Succession of Cottingham

Tho opinion of the court was delivered by

DeBlanc, J.

On the tenth of March 1877, the administrator of the succession of Thomas T. Cottingham, filed a provisional account, in which he acknowledges having received, for said succession, the sum of one thousand fifty-two'dollars and fifty cents, and having paid or classed to be paid, as privileges, twenty-four claims, amounting, in the aggregate, to §1703 70.

This account is opposed by the' firm of Rose & Co. and by Mrs. Cottingham, the widow of the deceased. That firm have alleged and proved that, by its efforts and vigilance, these fraudulent acts of the said Thos. H. Cottingham have been annulled and revoked, and the property described in said acts subjected, by a decree of this court, to the payment of their claim against the succession of their deceased debtor. They now claim, by preference, the proceeds of the sale of the property which was effected by a conventional mortgage revoked at their suit.

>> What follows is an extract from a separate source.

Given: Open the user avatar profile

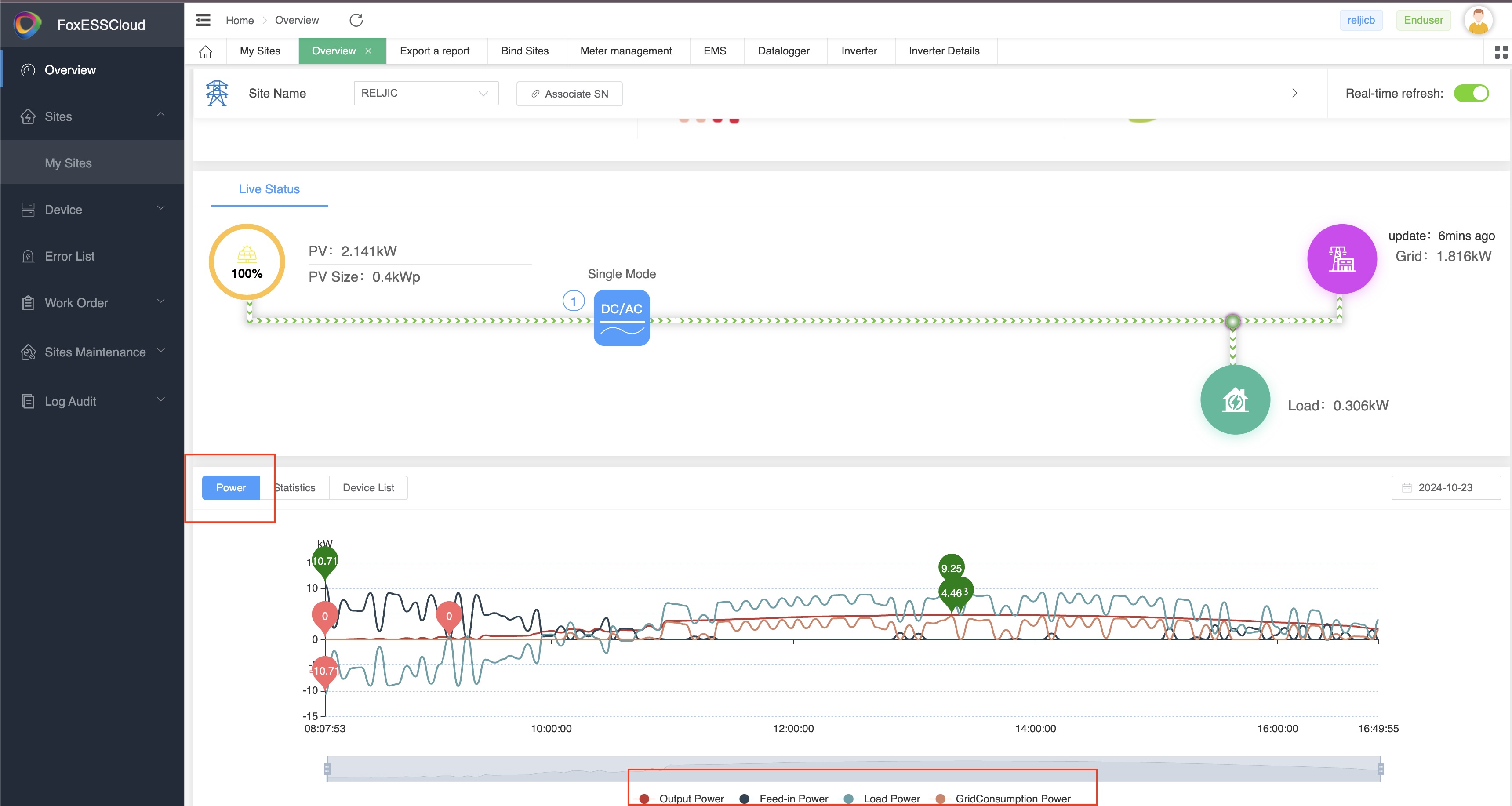Looking at the screenshot, I should (1478, 20).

The widow complained in the lower court that, though under the provisions of the Code, her claim under the homestead law, should be paid in preference to all other debts, except those specially mentioned in the law, the administrator had classed it as the last privilege to be paid.

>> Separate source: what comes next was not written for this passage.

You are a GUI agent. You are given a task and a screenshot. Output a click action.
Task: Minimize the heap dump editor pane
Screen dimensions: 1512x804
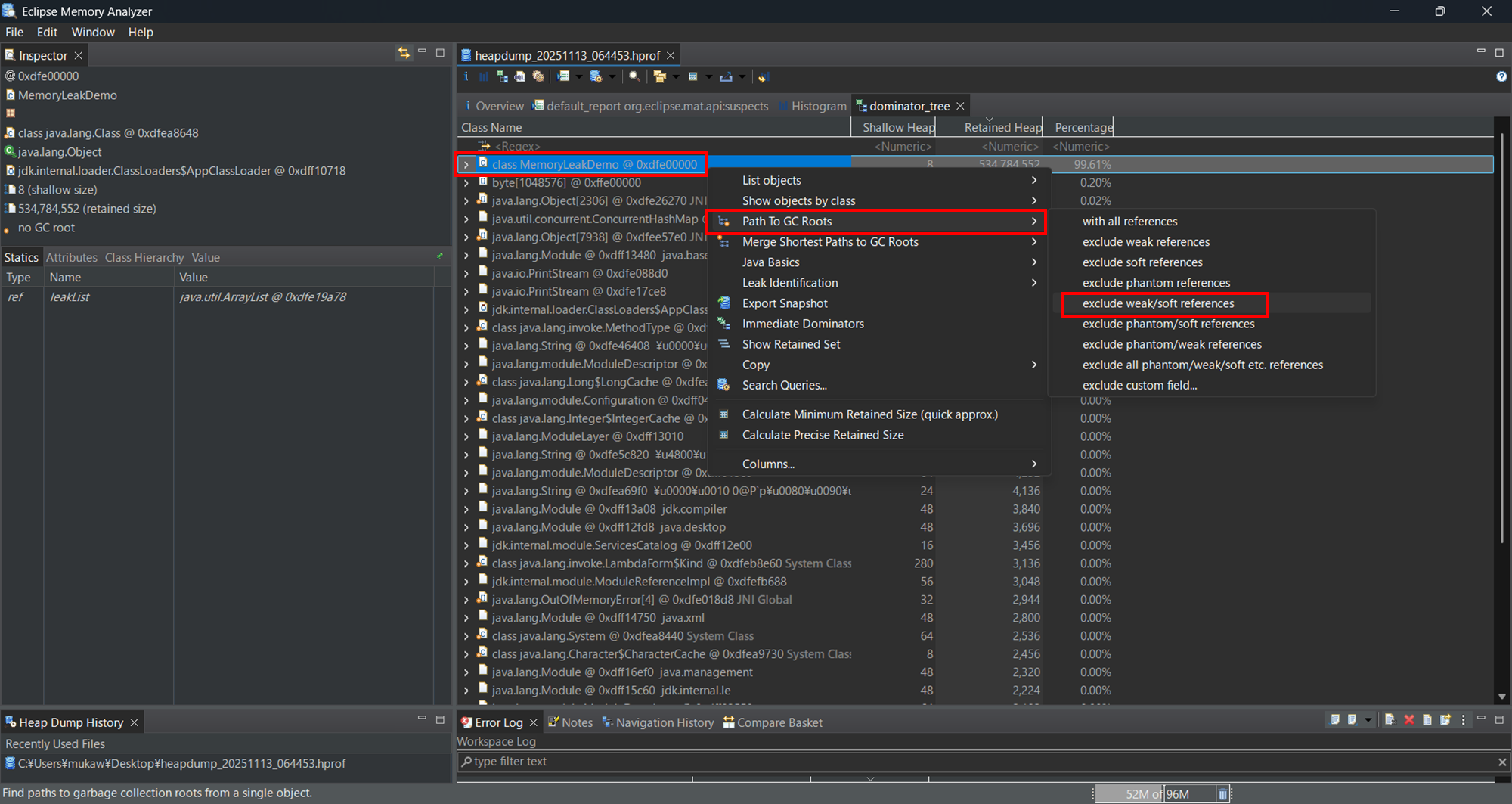pos(1481,52)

*670The opposition, of the widow was sustained, that of Rose & Co. dismissed. From the judgment of the lower court, the latter alone have appealed. They alone still urge their opposition to the administrator’s account, and, from the oral and printed argument of their counsel, that opposition is now limited to the preference allowed to the widow’s claim.

The creditor has an action to annul any contract made in fraud of his rights. In that action, what should be the judgment of the court? That all the property or money fraudulently taken from the debtor’s estate, be applied to the payment of the claim of the successful creditor.

The words “ taken from the debtor’s estate,” indicate that the lawgiver had reference to a case where there has been, apparently at least, a change in the possession of the property, and when, by the creditor’s diligence, by the exercise of his action, the asserted contract is partly or absolutely canceled. R. C. C. 1970, 1977.

By that action, a mortgage, as well as a sale, may be avoided; but a mortgage does not divest the title, does not change the possession, and though its cancellation entitles the suing creditor to a preference on the proceeds of the property described in the avoided contract, that preference does not, can not exclude any of the rights which, even if the mortgage had not been annulled, would have outranked the claim secured by that mortgage. The revocation of a mortgage gives to the creditor, at whose instance it was revoked, a preference over all the other creditors, with whom, otherwise, he would have been on a footing of equality. It converts into a superior right, that which, before the revocation and without it, was and would have remained a concurrent right. It gives, it creates a priority, but does not supersede or destroy an already existing priority.

It has been invariably held, by this court, that the privilege conferred on the widow and children in necessitous circumstances is superior to all other privileges, except that of the vendor and those incurred in selling the property.

Our Code has been revised, and, of the law which confers that extraordinary privilege, not a syllable has been changed.

When the succession amounts to one thousand dollars, the widow may take, less a fraction, the whole of the succession. R. C. C. 3252; 26 An. 166; 27 An. 560.

The fraudulent mortgage did not, could not, affect the priority of the widow’s claim, and the success of the creditor’s action against it, did not add to her right, did not regain, for her, an advantage which, otherwise, she might have lost. The rank and extent of her claim are fixed by law, and no mortgage, real or simulated, except the vendor’s, could or can change the rank, or reduce the amount of that claim.

*671In this case, and so far as concerns the revocation of the mortgage, the creditor’s diligence can not be rewarded.

The law is clear, imperative, and, as our predecessors, we must apply the law as we find it written. The widow’s claim surpasses, in legal dignity, not only conventional mortgages, but even the privilege securing the payment of the expenses of the last illness and of the funeral charges. When, as in this instance, she takes the whole of the succession, she must, out of the bounty allowed her, pay these expenses and charges. This, on her part, is more than a duty, it is an obligation.

By whom, generally, are such debts contracted ? Is it exclusively, by one chained to his bed by a mortal disease ? Is it by one whose lips are sealed and voiceless ? Is it by the future, the unnamed administrator ? Who sends for the physician ? Who orders the coffin ? Eor those debts, by whomsoever they may be contracted, the wife and the children are liable. Otherwise, many a parent and husband would die for want of proper assistance, and a few might have to be buried without a coffin.

In this case, it would be a strange injustice to compel the administrator, who has paid some debts contracted by the wife, or for which she alone is liable, to deliver to that wife the entire succession of the husband, without deducting therefrom what he has paid for her.

When the husband is alive and has no property, no means, the wife is bound to provide for the household expenses; when he departs this life, and she takes ah that he leaves, she is, morally and legally, bound to .pay for the last services rendered by their physician, the clothes in which he was buried, his coffin and his grave.

There is no error in the decree of the lower court, and that decree is hereby affirmed; the costs of the appeal to be paid by Rose & Co.